Another 100,000 Latino voters have turned 18 in the past two years and become eligible to vote, although young voters are notoriously difficult to mobilize.
There has also been a major influx of newcomers to the state, making Arizona as a whole and Maricopa County in particular among the fastest growing areas in the United States.
Since 2016, the number of people who have moved to Arizona is estimated at 300,000, and fully a quarter of the newcomers hail from California, the nation's most politically liberal state.
Many of the newcomers have settled in the Phoenix suburbs, where they've helped to expand the total geographic area in which Democratic candidates win more votes than Republicans do.
To be sure, most of the state's rural counties remain solidly Republican. But these sparsely populated areas are no match for the sheer number of people in Maricopa County, around 60% of the state's entire population.
This dominance extends to politics. In 2016, Maricopa County accounted for 53% of all the votes cast statewide.
But experts say it's far too early to count the Republican Party out in the Grand Canyon State. For one thing, Republicans still outnumber Democrats statewide.
"The proportions of registered Republicans and Democrats in Arizona have remained remarkably stable: Registered Republicans solidly outnumber registered Democrats," Samara Klar and Christopher Weber of the University of Arizona wrote in The New York Times.

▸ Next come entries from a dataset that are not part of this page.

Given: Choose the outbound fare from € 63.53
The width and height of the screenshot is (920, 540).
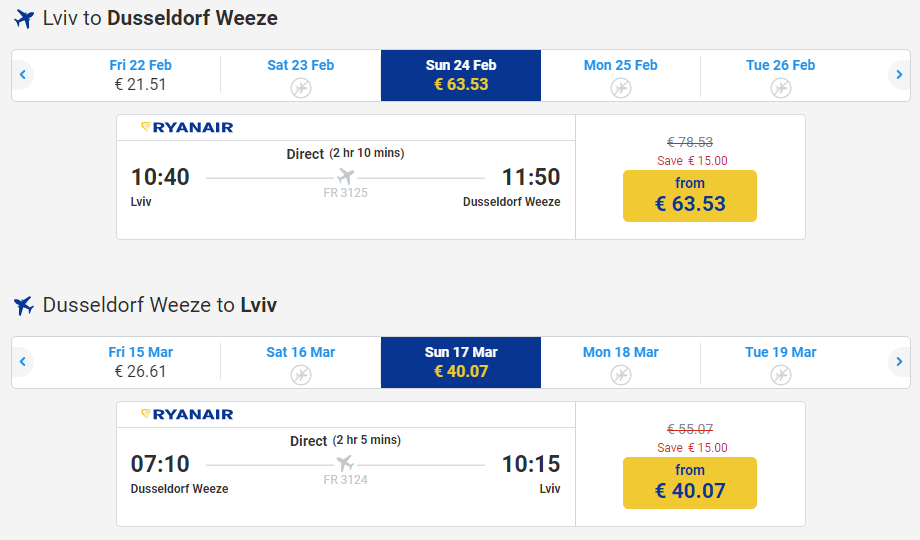Looking at the screenshot, I should point(690,195).
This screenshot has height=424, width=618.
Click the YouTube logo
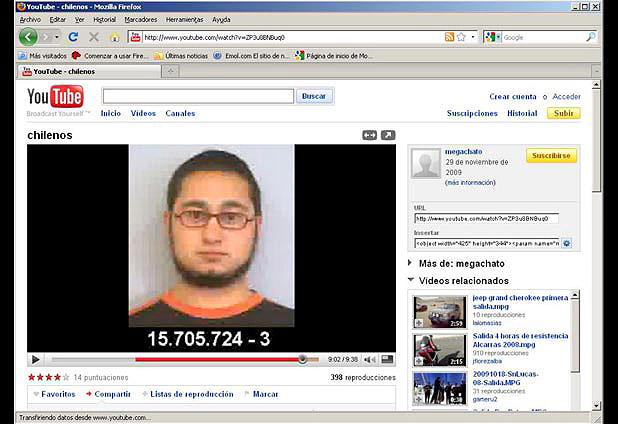coord(55,97)
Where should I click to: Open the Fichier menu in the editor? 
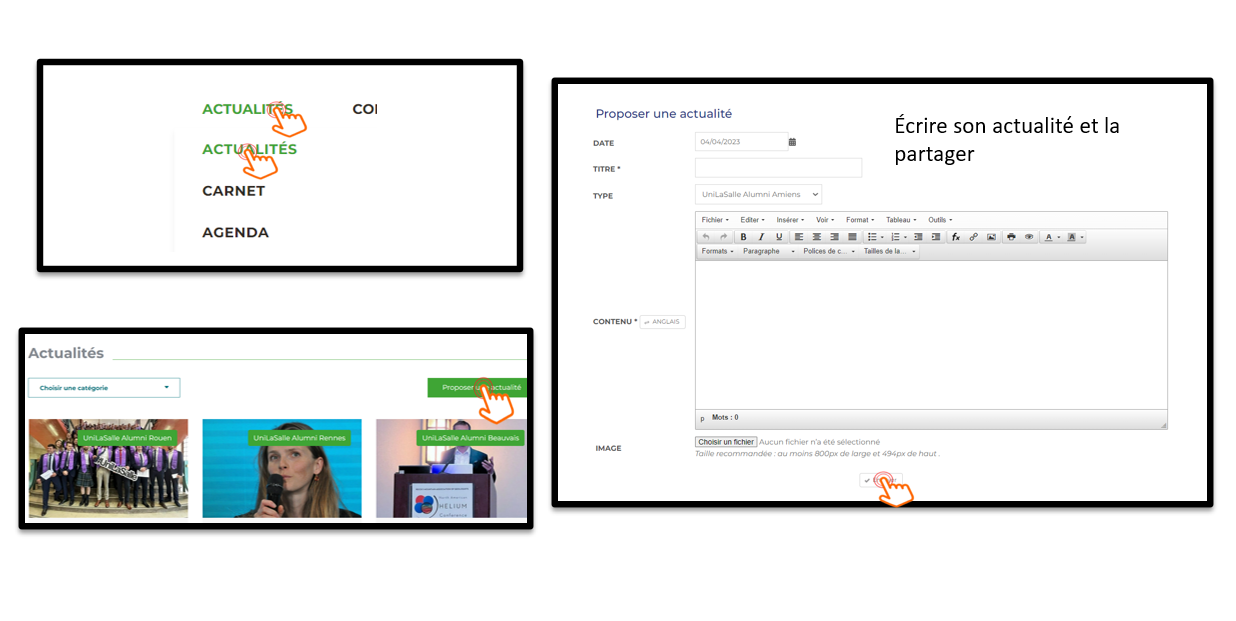[715, 220]
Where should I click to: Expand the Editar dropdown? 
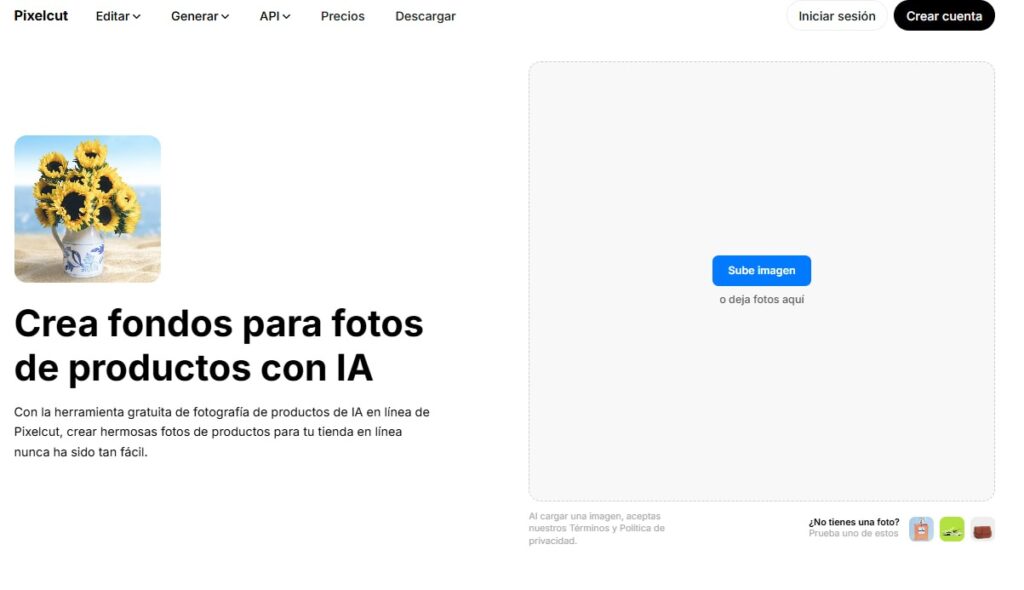(x=117, y=16)
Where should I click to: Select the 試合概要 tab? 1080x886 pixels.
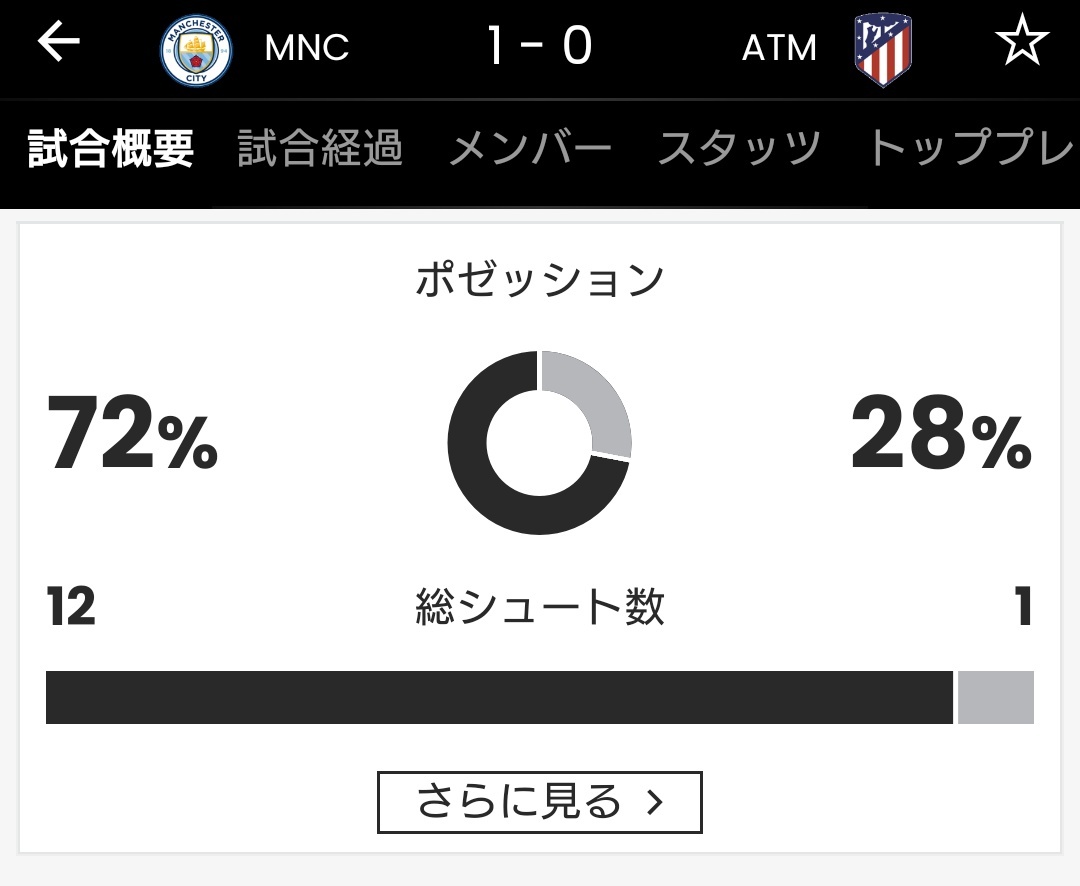pyautogui.click(x=111, y=148)
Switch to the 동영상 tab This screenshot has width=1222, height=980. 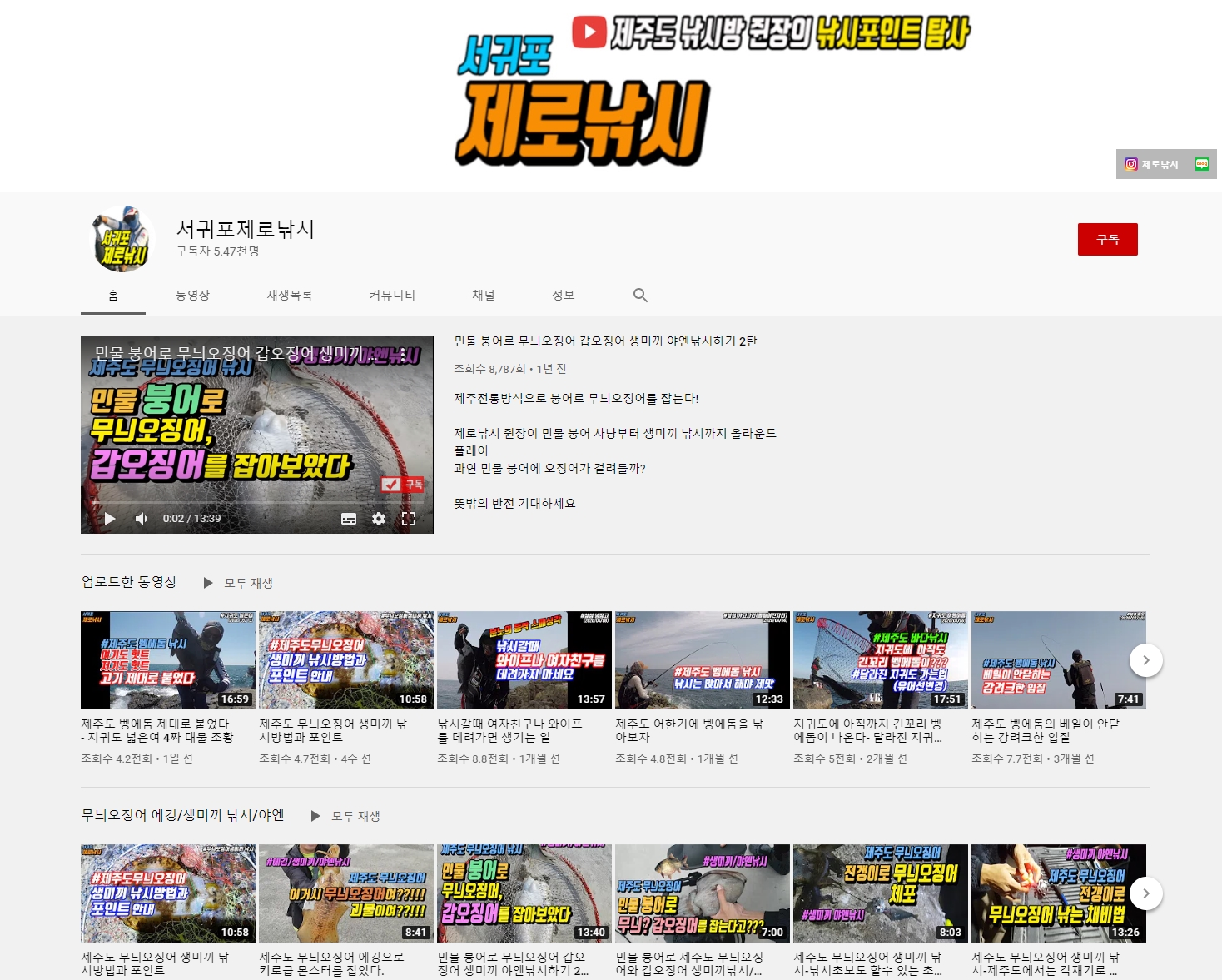192,295
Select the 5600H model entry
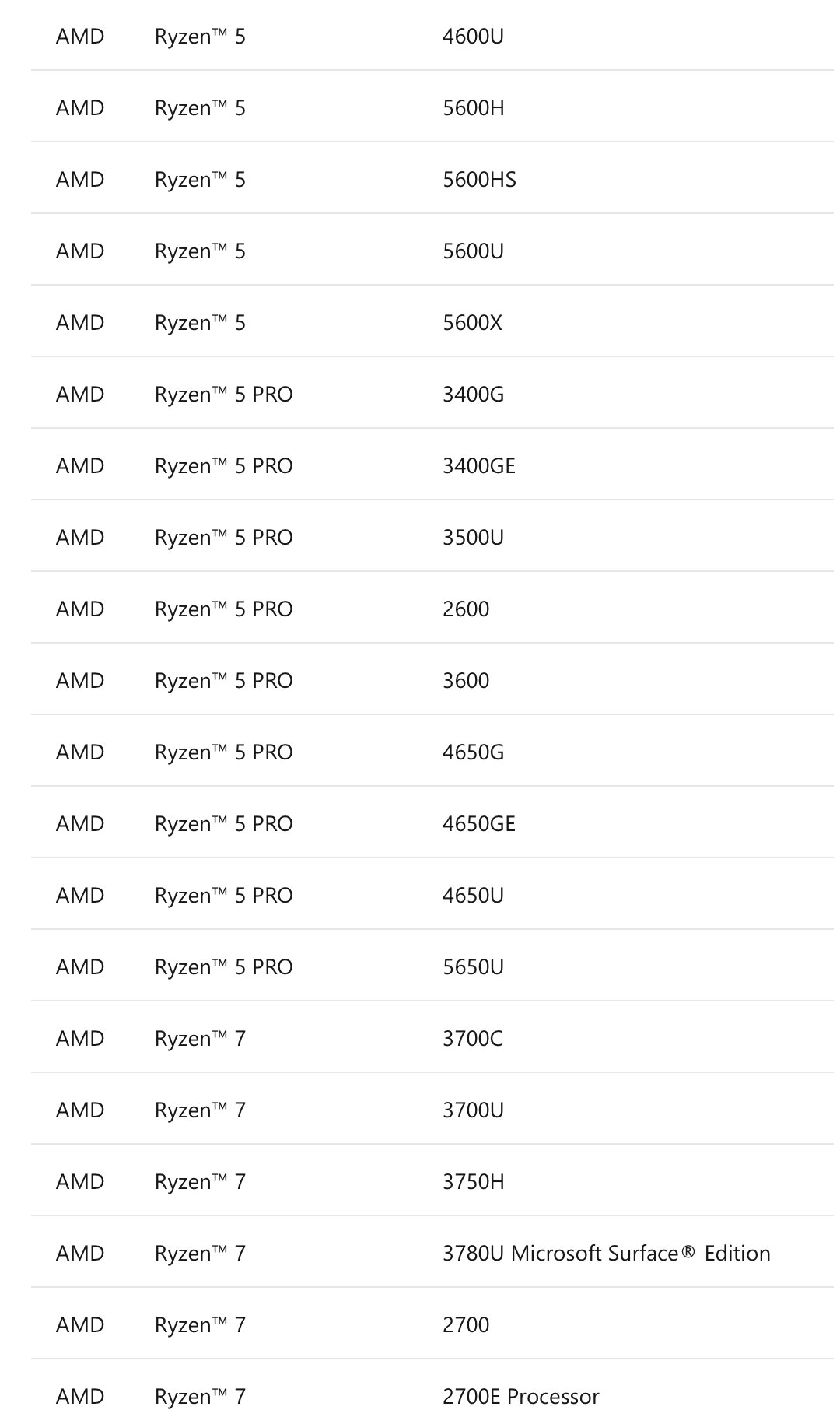The image size is (840, 1424). tap(473, 108)
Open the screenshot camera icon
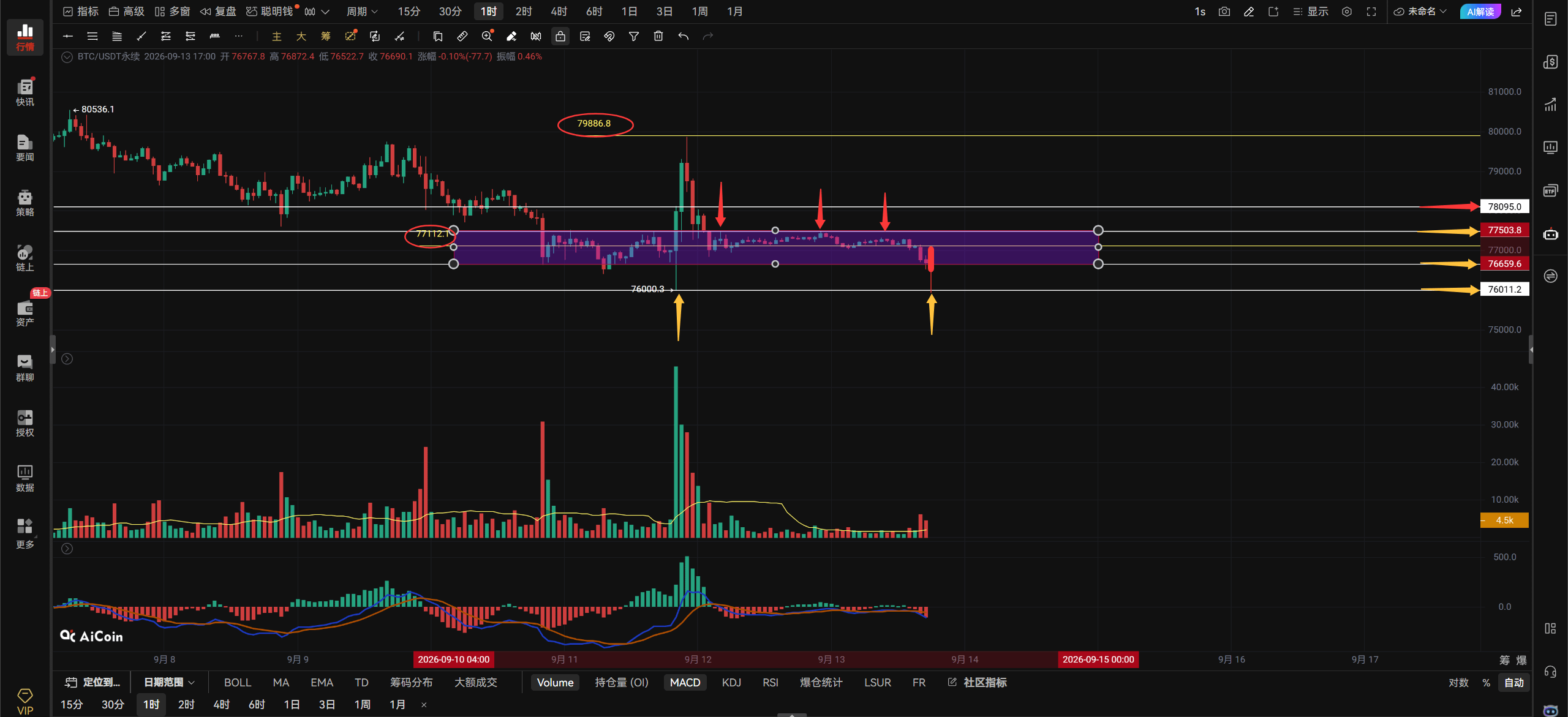The image size is (1568, 717). (1224, 12)
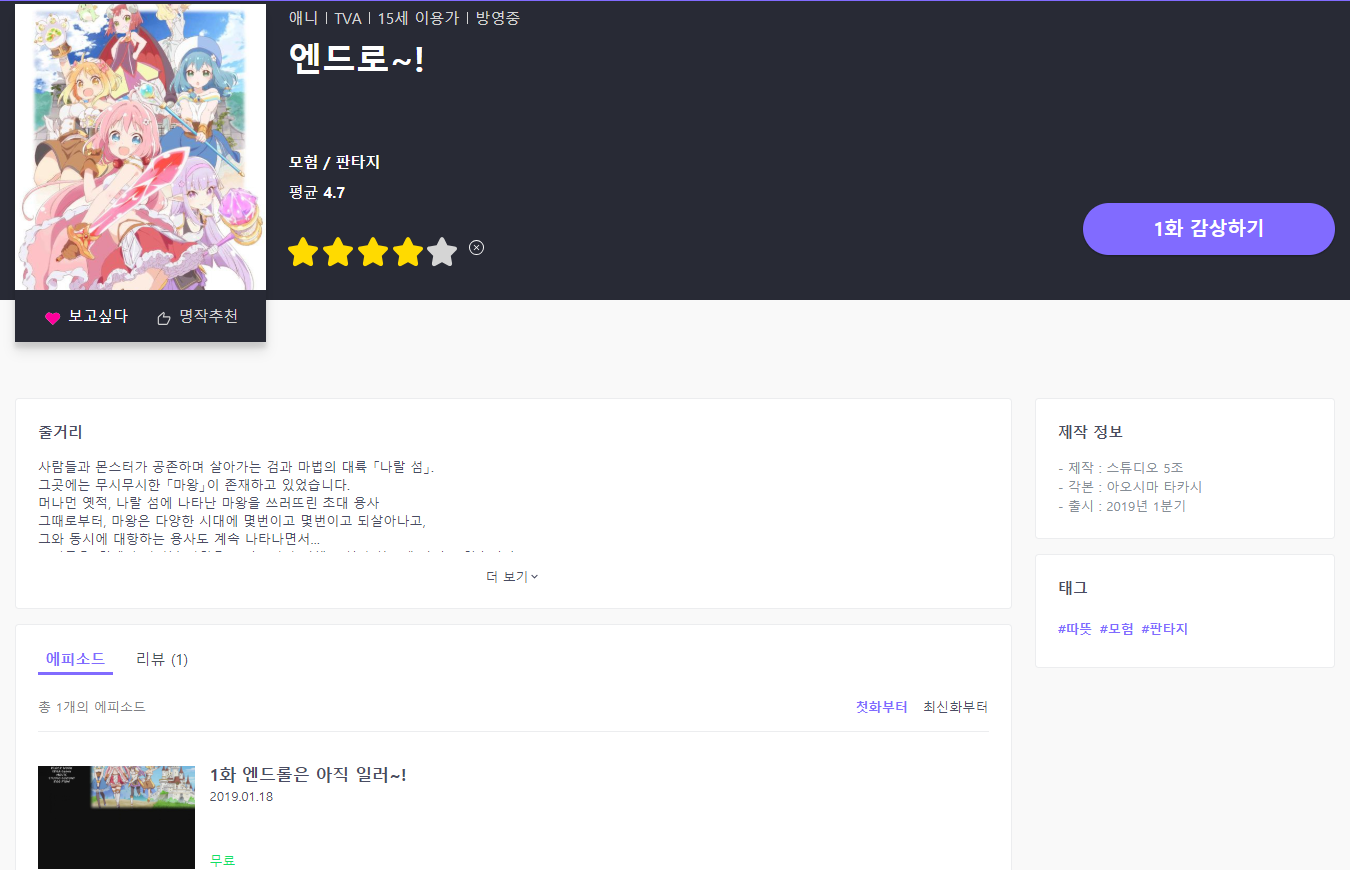1350x870 pixels.
Task: Set rating to four stars
Action: click(x=407, y=252)
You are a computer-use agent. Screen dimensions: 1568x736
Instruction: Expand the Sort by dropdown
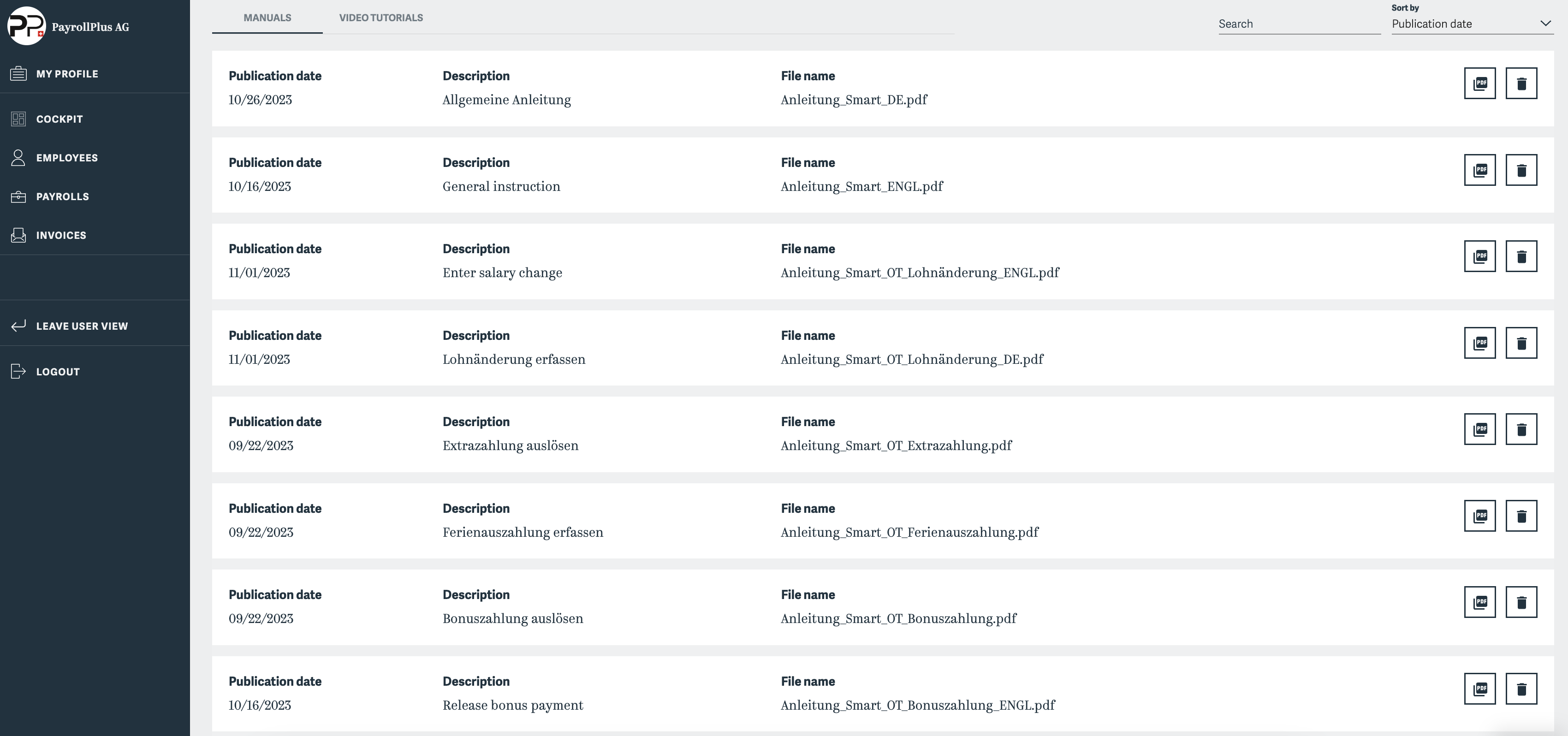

Klar and Weber argue that what's driving Democrats' polling advantage this year isn't merely the addition of more Democrats, it's a loss of Republican support for McSally and Trump.
Experts say this shift away from the top of the ticket has also been hastened by the outsized impact the coronavirus pandemic has had on Arizona, where more than 5,000 people have died from Covid-19.
Trump, McSally and Ducey have all seen their approval ratings fall this year among Arizona voters, a majority of whom say getting the pandemic under control should be the government's top priority.
Against the backdrop of these trends, Kelly and his message of bipartisanship and independence seem perfectly tuned to offer disaffected 2016 Trump voters an appealing alternative.
In Kelly's anti-partisan pitch, Arizona's wandering Republicans and Arizona's committed Democrats can find something upon which they agree: Washington is broken.
As Kelly put it in his recent debate with McSally, "Partisan politics has made this crisis worse, and partisan politics and partisan politicians are not going to get us out of it."